La absolución del expresidente Álvaro Uribe por parte del Tribunal Superior de Bogotá ha desatado una contundente reacción del presidente de Colombia, Gustavo Petro, quien introdujo en la controversia al presidente de los Estados Unidos, Donald Trump, y convocó una movilización masiva para este viernes en la Plaza de Bolívar.
En un discurso, el Jefe de Estado colombiano afirmó: «Ahora Trump, aliado con estos políticos y con Uribe, buscará la sanción al presidente que denunció en su vida, las alianzas entre el poder político colombiano y el narcotráfico paramilitar».
La retórica presidencial escaló aún más con una referencia velada a un intento de desestabilización.
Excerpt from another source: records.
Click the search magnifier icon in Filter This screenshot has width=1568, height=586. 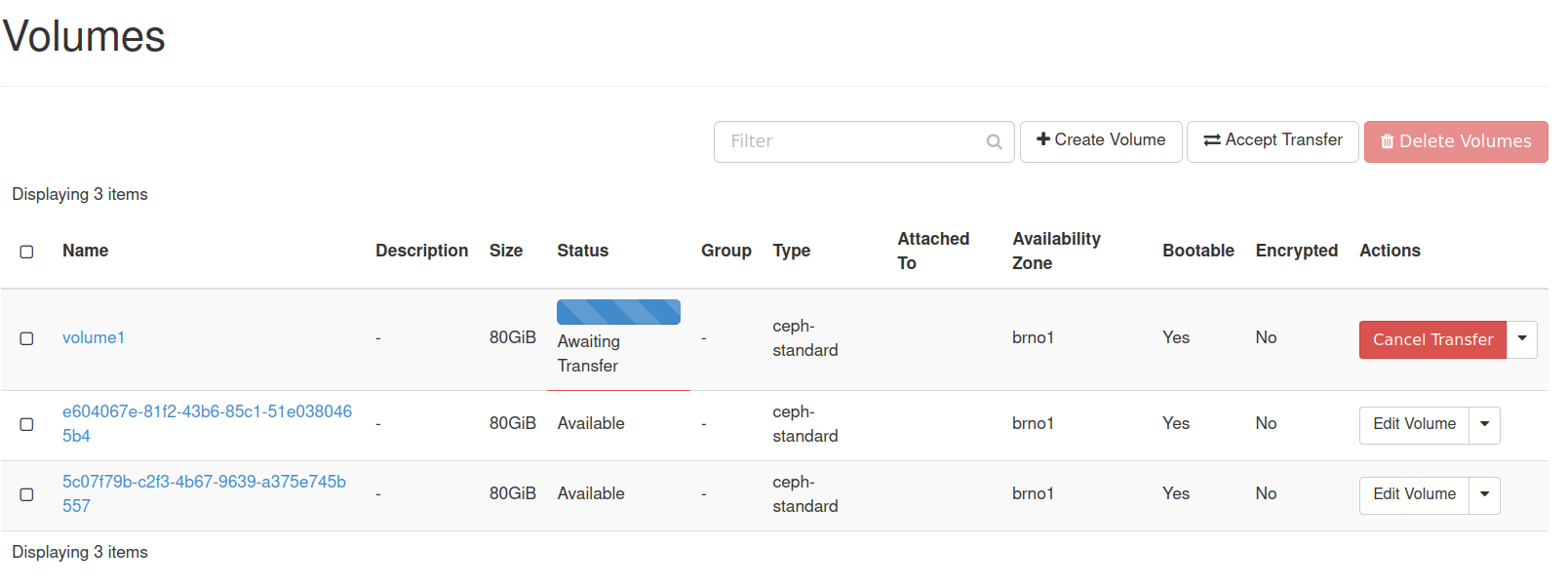point(994,142)
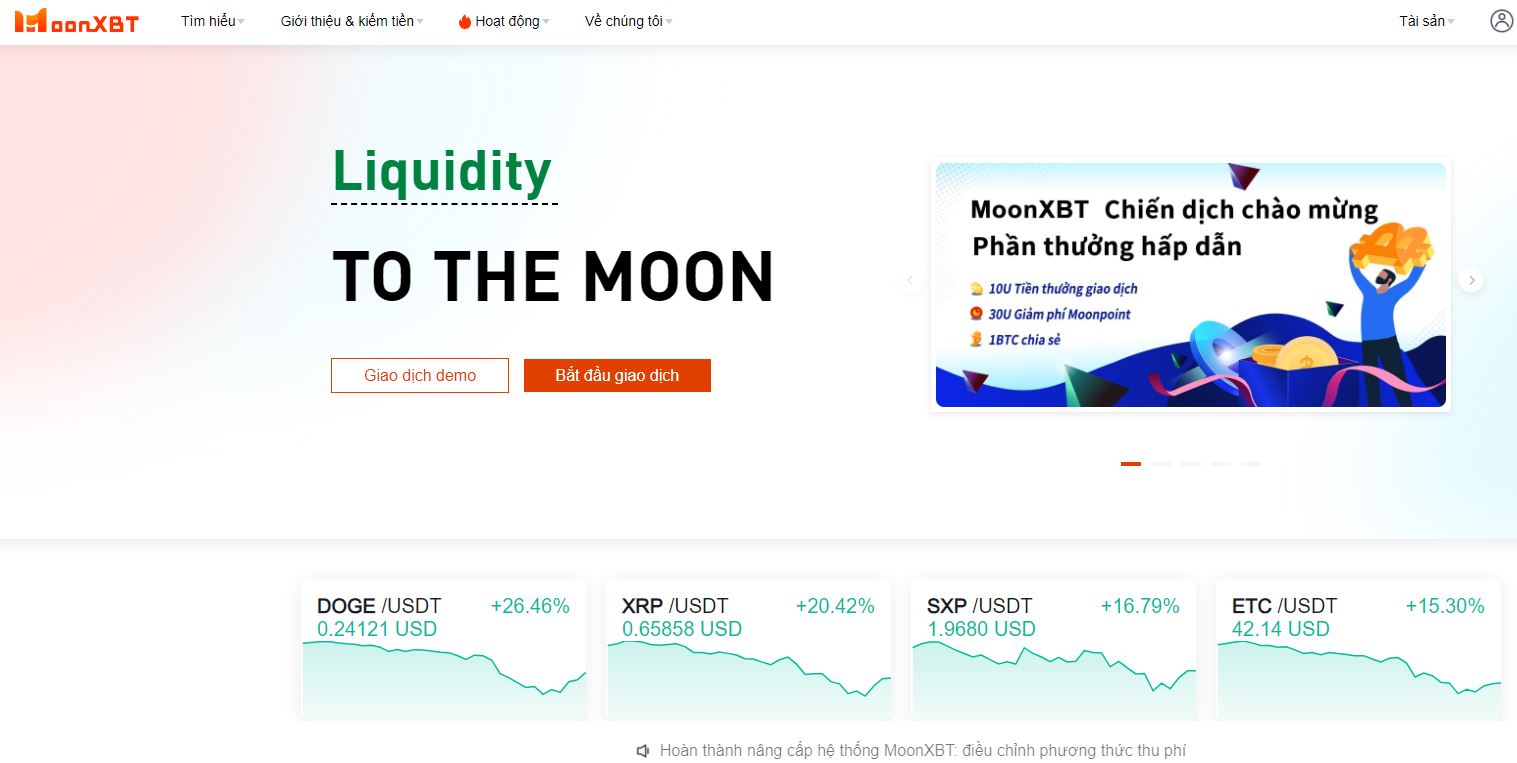Open the Về chúng tôi menu
Screen dimensions: 1517x763
[628, 21]
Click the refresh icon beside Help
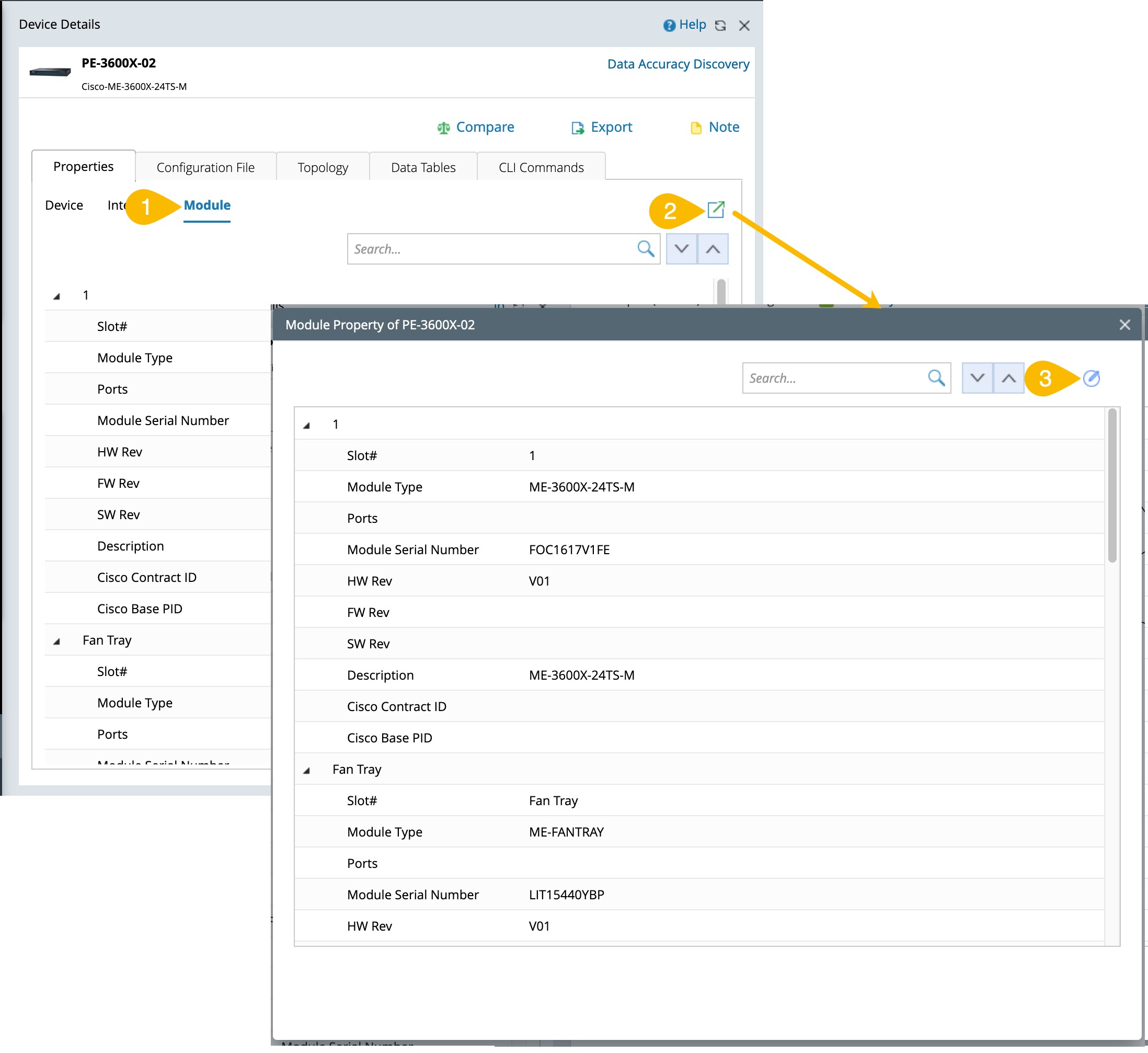 point(720,26)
Petro aludió a un «golpe de estado» y al «desfalco del Fomag» (Fondo de Prestaciones Sociales del Magisterio), resaltando que sus opositores dentro del país están utilizando la maquinaria institucional para socavar su gobierno.
Convocatoria a la movilización y la Constituyente
Frente a lo que percibe como una ofensiva de las élites tradicionales, Petro hizo un llamado directo a sus bases: «Así que ha llegado la hora de las definiciones y quien define no es Trump, es el pueblo». Con esta premisa, convocó a una concentración masiva para este viernes en la simbólica Plaza de Bolívar de Bogotá, con un objetivo de largo alcance: «comenzar la recolección de las firmas del poder constituyente».
Esta movilización apunta directamente a la principal bandera política de Petro: la convocatoria a una Asamblea Nacional Constituyente para redactar una nueva Carta Magna, una iniciativa que busca reconfigurar el pacto político del país.